W_*.npy, bias_*.npy, prior DNN定義ファイル
binhmm.SID DNN-HMM音響モデル (triphone, HTK形式)
config.lmfb 特徴量設定ファイル
logicalTri.bin Triphoneリスト (バイナリ形式,上記DNN-HMM専用)
norm 正規化パラメータファイル

【学習データ】

学習データは『日本語話し言葉コーパス』(CSJ)の学会講演で,計233時間である.

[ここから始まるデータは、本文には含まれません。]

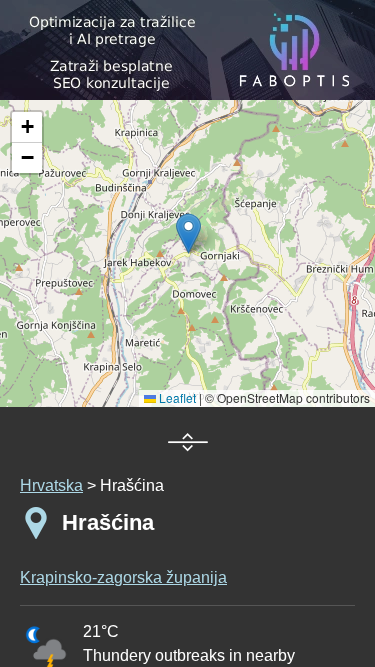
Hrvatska (51, 485)
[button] (27, 127)
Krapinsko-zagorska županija (123, 577)
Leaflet (176, 397)
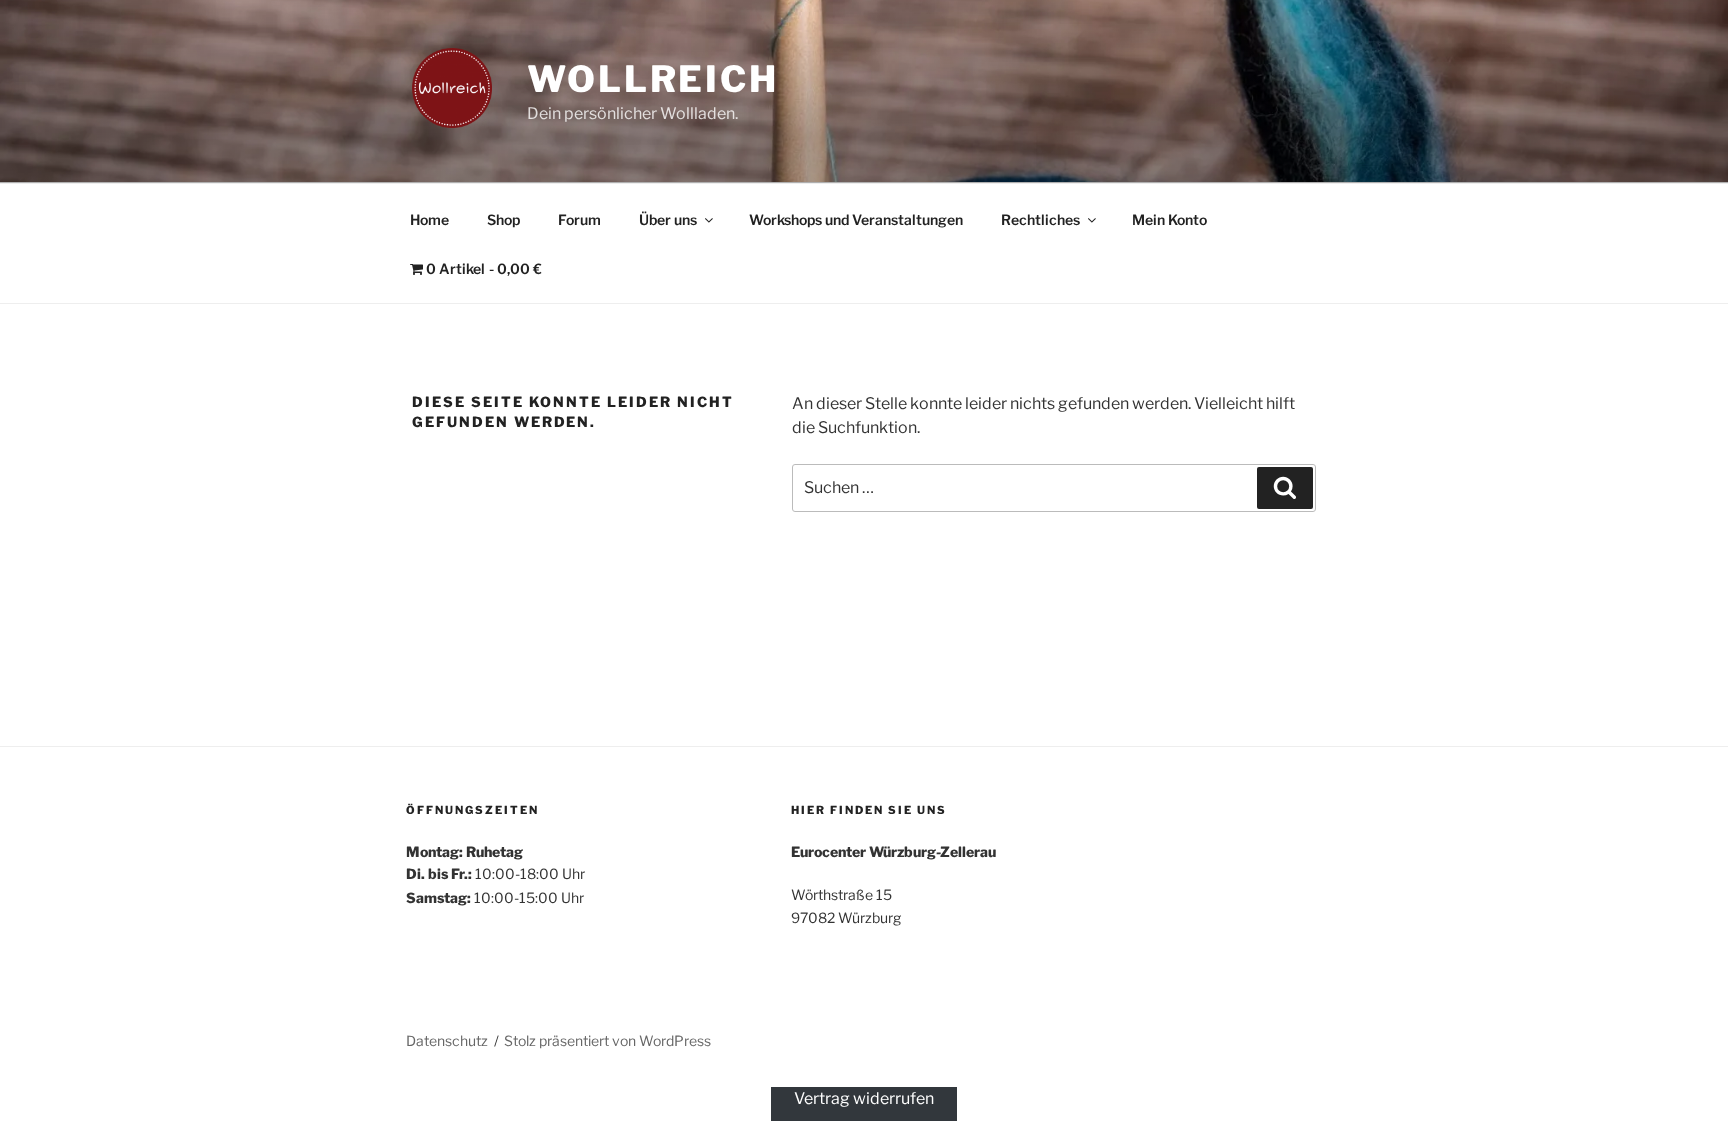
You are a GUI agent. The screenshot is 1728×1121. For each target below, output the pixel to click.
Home (429, 219)
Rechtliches (1040, 219)
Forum (579, 219)
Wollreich (653, 79)
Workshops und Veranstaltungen (856, 219)
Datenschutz (447, 1040)
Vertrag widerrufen (864, 1098)
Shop (503, 219)
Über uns (668, 219)
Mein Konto (1169, 219)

特徴量はFBANK 40次元およびその1次・2次差分の計120次元(いわゆるFBANK_D_A)で,平均と分散の正規化が行われている.adintool等の音声入力時は同梱の正規化パラメータを適用し(-cmnload),かつ -cvn オプションを与えること.これらの特徴量はケプストラムではないが,ケプストラムの正規化フレームワークを流用して正規化を行う.

【DNN-HMMモデル】

HMMは実質3状態のLR型で,4,829個の状態からなる状態共有モデルである.
状態確率がDNNによって与えられる.

DNNは入力層・出力層および7層の隠れ層を持つニューラルネットワークである.
各層のノード数は次の通りである
入力層: 1,320 (120次元 x 11フレーム)
隠れ層: 2,048
出力層: 4,829 (HMMの状態数)

各層はRBMによる初期化, クロスエントロピ基準による通常のfine tuningとsMBR基準による系列学習により構築されている.このDNN-HMMモデルは性別非依存(GID)モデルである.

【作成者】

三村 正人 (京都大学)
2017年10月

2. 単語Trigram言語モデル

【ファイル一覧】

csj.bingram CSJによる言語モデル (Julius bingram形式)
csj.pdp.htkdic 発音辞書

【モデル概要】

学習データは『日本語話し言葉コーパス』(CSJ)の学会・摸擬講演のテキストで 計2,702講演・767万語である.CSJにおける短単位を単語として用いている.
文字コードはShift-JISである.「あー」のようなフィラー単語については,認識結果として出力しないよう,発音辞書であらかじめ出力が空に設定されている.

【作成者】

秋田 祐哉 (京都大学)
2017年12月

以上

 

講演では「参考」は頻出しても「3個」が出ないか~w

 

この先の作戦

この3つのJulius音声認識パッケージの特性をそれぞれ理解し、どれをベースにするのが良いのか検討する。またJulius記述文法音声認識実行キットも確認してみる。これは前回動作確認したサンプルと同じ手法である。.vocaファイルとかを作成するタイプだし。

YouTubeからダウンロードとかする前に、先にsample.wavでそれぞれ試してみれば良かった。